#### [How to complete this task]
What is needed is the number of lines in the data below that include "header", stated by itself.

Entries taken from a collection
________________________

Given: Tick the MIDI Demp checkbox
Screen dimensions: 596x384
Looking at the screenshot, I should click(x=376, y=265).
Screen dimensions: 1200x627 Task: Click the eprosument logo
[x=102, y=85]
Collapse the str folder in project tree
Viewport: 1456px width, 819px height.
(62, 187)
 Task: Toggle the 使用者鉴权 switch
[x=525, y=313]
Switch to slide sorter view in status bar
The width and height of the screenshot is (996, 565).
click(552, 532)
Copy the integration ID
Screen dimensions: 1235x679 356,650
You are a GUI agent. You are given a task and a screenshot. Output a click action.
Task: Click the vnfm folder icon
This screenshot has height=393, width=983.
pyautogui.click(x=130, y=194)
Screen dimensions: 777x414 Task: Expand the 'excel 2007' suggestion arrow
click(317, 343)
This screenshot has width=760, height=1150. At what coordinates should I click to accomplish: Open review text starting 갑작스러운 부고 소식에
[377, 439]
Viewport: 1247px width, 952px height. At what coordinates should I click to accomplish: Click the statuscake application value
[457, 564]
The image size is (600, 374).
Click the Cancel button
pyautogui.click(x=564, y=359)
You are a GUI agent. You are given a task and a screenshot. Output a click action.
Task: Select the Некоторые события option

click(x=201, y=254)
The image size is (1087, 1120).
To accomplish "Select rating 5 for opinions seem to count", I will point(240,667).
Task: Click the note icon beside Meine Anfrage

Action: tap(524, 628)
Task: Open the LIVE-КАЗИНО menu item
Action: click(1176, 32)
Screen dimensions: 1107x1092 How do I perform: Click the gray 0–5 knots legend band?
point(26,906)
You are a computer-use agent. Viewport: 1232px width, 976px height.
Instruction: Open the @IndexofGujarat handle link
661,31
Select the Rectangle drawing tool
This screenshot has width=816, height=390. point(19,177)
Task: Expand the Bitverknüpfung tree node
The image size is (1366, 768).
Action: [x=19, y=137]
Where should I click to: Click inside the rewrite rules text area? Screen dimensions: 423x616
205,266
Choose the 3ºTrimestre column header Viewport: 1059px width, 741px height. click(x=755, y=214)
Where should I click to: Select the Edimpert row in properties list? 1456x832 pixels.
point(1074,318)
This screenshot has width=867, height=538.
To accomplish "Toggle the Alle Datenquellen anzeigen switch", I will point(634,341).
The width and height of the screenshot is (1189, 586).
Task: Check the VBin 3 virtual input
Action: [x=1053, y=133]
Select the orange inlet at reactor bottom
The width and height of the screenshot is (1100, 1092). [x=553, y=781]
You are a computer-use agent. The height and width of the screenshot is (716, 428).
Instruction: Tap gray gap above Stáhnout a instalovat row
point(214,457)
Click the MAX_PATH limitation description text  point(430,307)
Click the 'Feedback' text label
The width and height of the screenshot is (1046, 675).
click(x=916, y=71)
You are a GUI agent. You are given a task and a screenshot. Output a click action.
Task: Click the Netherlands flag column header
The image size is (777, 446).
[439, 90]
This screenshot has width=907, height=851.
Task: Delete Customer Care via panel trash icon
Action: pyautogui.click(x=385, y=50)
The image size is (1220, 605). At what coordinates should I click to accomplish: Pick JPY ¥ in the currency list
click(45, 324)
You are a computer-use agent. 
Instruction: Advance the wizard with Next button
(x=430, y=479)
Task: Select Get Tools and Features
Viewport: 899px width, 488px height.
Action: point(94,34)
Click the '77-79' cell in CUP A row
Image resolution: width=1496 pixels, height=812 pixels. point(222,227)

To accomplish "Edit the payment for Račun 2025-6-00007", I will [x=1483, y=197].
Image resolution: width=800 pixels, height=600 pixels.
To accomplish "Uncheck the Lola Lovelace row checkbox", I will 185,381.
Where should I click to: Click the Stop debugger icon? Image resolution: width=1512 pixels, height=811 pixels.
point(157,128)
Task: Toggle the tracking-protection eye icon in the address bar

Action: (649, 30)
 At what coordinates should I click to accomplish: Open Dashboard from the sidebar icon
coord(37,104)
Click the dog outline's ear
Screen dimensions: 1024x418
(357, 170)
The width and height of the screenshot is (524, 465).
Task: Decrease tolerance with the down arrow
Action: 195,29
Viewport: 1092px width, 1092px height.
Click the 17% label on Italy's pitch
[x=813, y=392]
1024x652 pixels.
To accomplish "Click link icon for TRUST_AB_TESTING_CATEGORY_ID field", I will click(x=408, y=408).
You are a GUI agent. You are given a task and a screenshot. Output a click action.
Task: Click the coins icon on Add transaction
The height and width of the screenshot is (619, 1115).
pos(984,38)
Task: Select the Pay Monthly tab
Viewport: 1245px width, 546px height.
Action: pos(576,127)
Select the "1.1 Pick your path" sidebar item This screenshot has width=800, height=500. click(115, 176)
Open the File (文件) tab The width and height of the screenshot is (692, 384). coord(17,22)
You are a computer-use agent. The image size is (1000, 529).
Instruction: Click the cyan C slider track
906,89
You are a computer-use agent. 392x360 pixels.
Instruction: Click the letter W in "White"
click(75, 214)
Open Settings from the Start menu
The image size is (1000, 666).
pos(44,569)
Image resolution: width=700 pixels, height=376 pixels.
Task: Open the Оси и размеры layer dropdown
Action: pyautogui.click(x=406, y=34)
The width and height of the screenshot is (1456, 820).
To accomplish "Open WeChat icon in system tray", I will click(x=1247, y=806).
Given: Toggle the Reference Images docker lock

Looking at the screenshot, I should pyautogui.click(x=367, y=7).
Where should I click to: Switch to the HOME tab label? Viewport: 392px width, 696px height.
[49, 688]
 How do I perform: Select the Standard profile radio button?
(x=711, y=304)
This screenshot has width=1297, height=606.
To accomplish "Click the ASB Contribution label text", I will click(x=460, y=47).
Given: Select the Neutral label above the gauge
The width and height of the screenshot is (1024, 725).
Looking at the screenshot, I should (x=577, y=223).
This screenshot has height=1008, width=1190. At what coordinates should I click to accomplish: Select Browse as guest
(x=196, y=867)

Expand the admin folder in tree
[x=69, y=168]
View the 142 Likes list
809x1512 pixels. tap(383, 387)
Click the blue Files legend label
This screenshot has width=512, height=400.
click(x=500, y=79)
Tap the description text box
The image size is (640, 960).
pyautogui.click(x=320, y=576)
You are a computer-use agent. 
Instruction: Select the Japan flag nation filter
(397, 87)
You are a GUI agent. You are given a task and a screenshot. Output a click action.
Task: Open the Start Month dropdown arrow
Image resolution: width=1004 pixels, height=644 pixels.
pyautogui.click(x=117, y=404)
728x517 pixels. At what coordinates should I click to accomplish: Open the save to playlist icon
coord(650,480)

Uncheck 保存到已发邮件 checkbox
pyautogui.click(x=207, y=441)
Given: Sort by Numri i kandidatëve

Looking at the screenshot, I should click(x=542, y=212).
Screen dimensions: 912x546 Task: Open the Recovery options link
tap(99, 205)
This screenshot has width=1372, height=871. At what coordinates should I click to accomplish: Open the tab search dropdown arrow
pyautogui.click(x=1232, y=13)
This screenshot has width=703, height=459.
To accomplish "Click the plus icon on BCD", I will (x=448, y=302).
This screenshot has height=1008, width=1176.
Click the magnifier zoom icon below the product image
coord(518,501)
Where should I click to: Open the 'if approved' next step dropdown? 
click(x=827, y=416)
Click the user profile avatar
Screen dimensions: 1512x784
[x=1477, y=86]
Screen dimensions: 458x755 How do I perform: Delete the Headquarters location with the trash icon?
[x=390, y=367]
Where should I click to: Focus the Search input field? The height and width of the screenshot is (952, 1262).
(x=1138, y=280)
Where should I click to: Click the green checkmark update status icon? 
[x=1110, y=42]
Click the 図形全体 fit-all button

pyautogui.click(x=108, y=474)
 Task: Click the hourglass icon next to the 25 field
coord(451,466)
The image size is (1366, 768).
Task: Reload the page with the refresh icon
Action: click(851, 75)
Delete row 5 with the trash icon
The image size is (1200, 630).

________________________

#### [The answer]
2